• FRAGMENTO

==================================================

Cuando eso sucediese, los bonos o títulos, en realidad todos ellos compromisos
de deuda, que esperaban obtener réditos en un futuro, dejan de obtenerlos. Y se
inaugura un ciclo de desapalancamiento que ahonda la crisis capitalista hasta
que se logra destruir todos esos títulos incapaces de valorizarse.
Las
dinámicas de disociación, válidas para el medio plazo, entre el sistema
financiero e industrial es precisamente lo que muchos autores postkeynesianos,
y diferentes escuelas han venido examinando –la teoría monetaria moderna,
especialmente-, con autores destacados (con aportaciones de diferente índole
más o menos coincidente, más o menos divergentes) como H. Minsky, o,
alternativamente Y. Varoufakis o S. Keen. Todos ellos han corregido a los neoliberales
y neokeynesianos que o interpretaban mal –los primeros atribuían a la deuda
pública los problemas- o negaban el papel de las deudas –en casos como el de
Paul Krugman-.
Las
respetables aportaciones postkeynesianas, aún advirtiendo procesos reales,
realizan un examen parcial del problema y llegan a afirmar que el problema
sistémico que vivimos es simplemente producto de una distorsión del mundo
financiero y su desregulación y, complementariamente, un problema de
distribución de la renta –cuyo asignación se dirime políticamente-.
En
lo que concierne al primer factor que ellos analizan, cabría decir que si bien
es cierto que la desregulación financiera añade un problema al sistema, no es
cierto que sea el único problema, y menos aún lo es que el sistema industrial
no los tenga. El sistema de inversión y producción está orientado por la
rentabilidad y el propio esquema de su formación –en el que concursa
competencia entre empresas y apropiación del excedente vía plusvalía- y está
abocado a crisis cíclicas. En este sentido, el periodo actual, en la presente
onda larga, se caracteriza por una flagrante sobreproducción. En segundo lugar,
no es suficiente con apostar con políticas de distribución de la renta que
mejoren la inversión y el consumo, porque en la formación de la tasa de
ganancia que orienta el sistema, también está presente la tendencia recurrente
al crecimiento de la composición orgánica del capital.

==================================================

• MATERIAL
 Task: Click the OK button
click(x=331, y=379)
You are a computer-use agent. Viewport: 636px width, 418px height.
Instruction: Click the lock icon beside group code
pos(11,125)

==================================================

• INSTRUCCIONES
(A) Copia todo lo que va desde "Cuando eso sucediese, los" hasta "incapaces de valorizarse." en el fragmento, cambiando "desapalancamiento" por "desendeudamiento".
(B) Según el fragmento, ¿qué rasgo caracteriza el periodo actual en la presente onda larga?

• RESPUESTAS CORRECTAS
(A)
Cuando eso sucediese, los bonos o títulos, en realidad todos ellos compromisos
de deuda, que esperaban obtener réditos en un futuro, dejan de obtenerlos. Y se
inaugura un ciclo de desendeudamiento que ahonda la crisis capitalista hasta
que se logra destruir todos esos títulos incapaces de valorizarse.

(B) Una flagrante sobreproducción.